The seasonal gimmick of the supermarket chains, or the so-called 'store wars', left the Gastropod quite unmoved, since this column's chief resolution for the new year is to support the small speciality food shops and to scorn the soulless superstores.

Consequently, the Gastropod was heartened to hear that Henrietta Green is compiling a detailed directory of up to 500 of the best specialist producers and retailers of top-quality food products, to be called The Food Lovers' Guide To Britain.

Ms Green is working in conjunction with Radio 4's The Food Programme, and the book's publication in the autumn will coincide with a series of profiles of such peculiar personalities as the champion challah bread plaiter, the magisterial meat pie merchant, and the little old ladies who clot their own cream and make butter with the leftovers.

Ms Green is particularly keen to hear about pubs and restaurants across the country whose policy is to serve local specialities, and she is especially anxious to receive more information on and from the Midlands.

She is looking for 'crafty foodmakers; that is to say, people who are producing foodstuffs in the proper way, as we all think and hope and want our food to be made, using the right ingredients and the correct methods with no short cuts'.

Should you know of an obscure butcher, baker or greengrocer who fits the bill, or if you happen to be one, write to Henrietta Green at 15a Pembridge Crescent, London W11 3DX.

LAST week's article by Lindsey Bareham about soup put the Gastropod in mind of Brigid Allen, profiled on these pages in October 1991 by Emily Green (no relation to Henrietta, above). Readers may remember Emily Green's description of a 'meticulous, intelligent and enthusiastic' archivist living on an Oxford housing estate with her husband and teenage son. The family subsisted largely on home-baked bread and soup, for which Mrs Allen had accumulated dozens of recipes.

At that time, Brigid Allen's name was too obscure and her approach considered too idiosyncratic to attract a publisher. At last, however, The Soup Book is to be published on 12 February by Macmillan at pounds 9.99. It contains more than 80 recipes, including chapters on vegetable soups made without using stock, suggestions for using avocados and roast garlic in a variety of permutations, and a number of recipes for bread.

ON THE subject of soup, the Covent Garden Soup Company has succeeded in a coals-to- Newcastle venture, selling five of its varieties, including soupe a l'oignon and soupe de poisson to the Monoprix supermarket chain in France under the Soupe de Jardiniere label. This is perhaps an even greater accolade than the Quality Food Award which its fish soup recently won.

Since it started with a range of three soups in 1988, the company has become a marketing phenomenon. One of its smartest ideas was a special 'soup of the month' which has become its biggest seller.

Currently, the soup of the month is Brussels Sprout with Chestnut, using this season's abundant crop from Bedfordshire; from Monday, it will be a version of Jane Grigson's classic Curried Parsnip Soup with Cumin and Coriander.

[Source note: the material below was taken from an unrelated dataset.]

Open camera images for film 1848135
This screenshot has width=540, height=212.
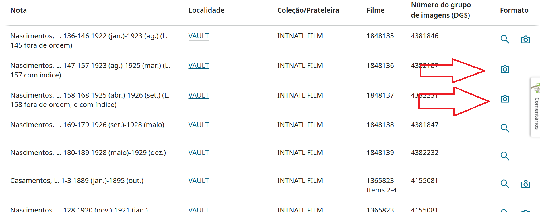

Perhaps the most significant accolade, however, is that the supermarkets are falling over themselves to bring out their own-label versions. Sainsbury's Fresh Soups, for instance, are available in four varieties: Winter Vegetable, Vichyssoise and Tomato cost pounds 1.35 per pint- sized carton, while mushroom costs pounds 1.45, the same price as the Covent Garden soups of the month.

THE FORMERLY indigestible newsletter put out by the Academie Culinaire is fast becoming required reading, thanks in no small measure to the contributions of Shaun Hill of Gidleigh Park.

In the current issue, Mr Hill relives the embarrassment of having his kitchen at home inspected by Loyd Grossman for a programme that is to be broadcast towards the end of the ITV series, Loyd Does Lunch, which goes out on Wednesday mornings at 11.45.

'Grossman peers into my fridge, frantically trying to find something interesting for the camera to zoom in on,' writes Mr Hill, who is also Egon Ronay's Chef of the Year, 'but there is no escaping the inevitable: 'Well, Shaun, there's only pet food and booze in here'.'

Elsewhere, the newsletter contains the stop-press information that the long-anticipated This Is Your Life programme about Albert and Michel Roux, recorded in October, will at last be broadcast on Wednesday evening. Ordinarily, of course, the subject of This Is Your Life is the closest-guarded secret of the TV schedules, but it seems that security is slipping since Thames TV lost its licence.

LAST YEAR, the Gastropod enjoyed a wicked chuckle at the expense of the confused tourists who rang the London-based Restaurant Services (081-888 8080) asking for advice about restaurants. The tourists managed to create some wonderful new names like 'the Gay Hustler' from the Gay Hussar and 'Arsehole' from Orso.

Restaurant Services has kindly logged some more examples for our amusement, many of them new variations on old favourites. The Gastropod reported how Tiddy Dols, the 'olde Englishe' establishment in Shepherd Market, had been rather appropriately renamed 'Tribal Balls'. It has also been known as 'Tiddely Bols'. The name of the Anglo-Indian restaurant Chutney Mary is inevitably altered to 'Mango Chutney', and the Covent Garden institution Mon Plaisir has been called 'Mount Pleasure'.

More confusing, however, was the lad asking for a place he thought was called 'Beers 'n' Lagers' but turned out to be an Italian joint called La Bersagliera; and finally the girl from Essex who flummoxed the staff with her request for the number of a wine bar called 'Oxbonzamis'. It transpired that she meant Aux Bons Amis.